Il discorso sarebbe diverso, spiegano Piombini e Lottieri, se la balena fosse di qualcuno. Se avesse un padrone che "la tenesse al guinzaglio" e, con l'appoggio della legge, rivendicasse la sua proprietà dell'animale. Accadrebbe quello che è già avvenuto in tempi più remoti; da cacciatore, l'uomo diverrebbe allevatore. E da allevatore egli perderebbe ogni interesse ad estinguere la specie; sarebbe anzi proprio la sua cupidigia, e la tanto vituperata "logica del profitto", a spingerlo ad accrescere quanto più può le dimensioni del branco. Più balene si allevano, più soldi si fanno.

Bella scoperta, si potrebbe replicare, ma come si fa a mettere un guinzaglio a una balena? Non c'è bisogno di rinchiuderle in un acquario. Basterebbe agganciarle un piccolo trasmettitore, che ne segnali la posizione e il proprietario. Dopo di che toccherebbe ad appositi sorveglianti tenere a bada i branchi. E alla fantasia degli imprenditori trovare le più diverse occasioni di guadagno: non solo lacche e cosmetici, ma anche esibizioni nelle baie, ad esempio. I cetacei sono animali intelligenti. Sta ai capitalisti dimostrare altrettanto. Bella teoria, si direbbe, ma non potrebbe mai funzionare.

Questi libertari che hanno promosso la pubblicazione di "Privatizziamo il chiaro di luna" hanno però una diversa opinione. E citano, nel saggio di Piombini, un esempio a loro sostegno. Tratto direttamente dal mondo reale.
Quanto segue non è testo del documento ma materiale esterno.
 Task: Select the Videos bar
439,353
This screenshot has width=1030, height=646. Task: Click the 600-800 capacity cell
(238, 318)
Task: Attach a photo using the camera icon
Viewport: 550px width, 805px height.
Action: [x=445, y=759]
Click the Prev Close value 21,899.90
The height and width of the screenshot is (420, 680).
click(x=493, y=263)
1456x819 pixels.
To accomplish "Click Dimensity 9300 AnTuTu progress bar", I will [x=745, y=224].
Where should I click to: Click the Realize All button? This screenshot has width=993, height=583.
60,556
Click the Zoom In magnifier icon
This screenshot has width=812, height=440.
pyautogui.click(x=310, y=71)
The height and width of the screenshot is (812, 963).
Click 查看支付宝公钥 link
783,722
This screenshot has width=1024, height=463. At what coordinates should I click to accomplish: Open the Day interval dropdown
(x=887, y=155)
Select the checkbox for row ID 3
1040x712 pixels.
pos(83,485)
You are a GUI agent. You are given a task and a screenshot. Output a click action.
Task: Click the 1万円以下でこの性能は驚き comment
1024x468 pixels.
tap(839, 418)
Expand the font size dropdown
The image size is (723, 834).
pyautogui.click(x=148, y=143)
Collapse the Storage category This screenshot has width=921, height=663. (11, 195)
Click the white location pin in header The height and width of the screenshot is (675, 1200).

Protagonisti sono, manco a farlo apposta, altri animali quasi mastodontici: gli elefanti. Elefanti che vivono in una strana situazione: in Kenya e in altri Stati africani, infatti, sono prossimi all'estinzione. E questo mentre in tutta una serie di altri paesi africani (l'elenco comprende Zimbabwe, Botswana, Zambia, Malawi, Namibia e Sudafrica) godono invece di ottima salute, e il loro numero è aumentato del 40 % negli ultimi dieci anni. Perché? Come è stato possibile? È piuttosto semplice. In Kenya il governo continua a considerarli "cosa pubblica", attenendosi alle disposizioni internazionali del 1989 che bandiscono il commercio dell'avorio. I bracconieri continuano a corrompere pubblici funzionari e l'avorio del Kenya, sul mercato, ci arriva comunque.

Nelle altre realtà africane, invece, si è ritenuto che affidando gli elefanti ai villaggi e alle tribù (privatizzandoli, in altre parole) la loro salvezza sarebbe stata più probabile. Così è stato; e le tribù, che pure commerciano in avorio, hanno creato un sistema tra virgolette "più umano" per questi bestioni. Ad essere abbattuti, sono i capi in sovrannumero. Sovrannumero che, finalmente, esiste: lo Zimbabwe, oggi, non considera più gli elefanti una specie protetta.

Ma se tutto questo ha funzionato in Africa, sostengono i nostri autori libertari, perché non potrebbe accadere lo stesso negli oceani? Perché, in buona sostanza, non potrebbe accadere lo stesso ovunque? Non resta che provare.

*Carlo Lottieri – Guglielmo Piombini, Privatizziamo il chiaro di luna! Le ragioni dell’ecologia di mercato, con un’appendice che include due articoli di Tibor Machan e David Osterfeld, Leonardo Facco Editore, Treviglio 1996.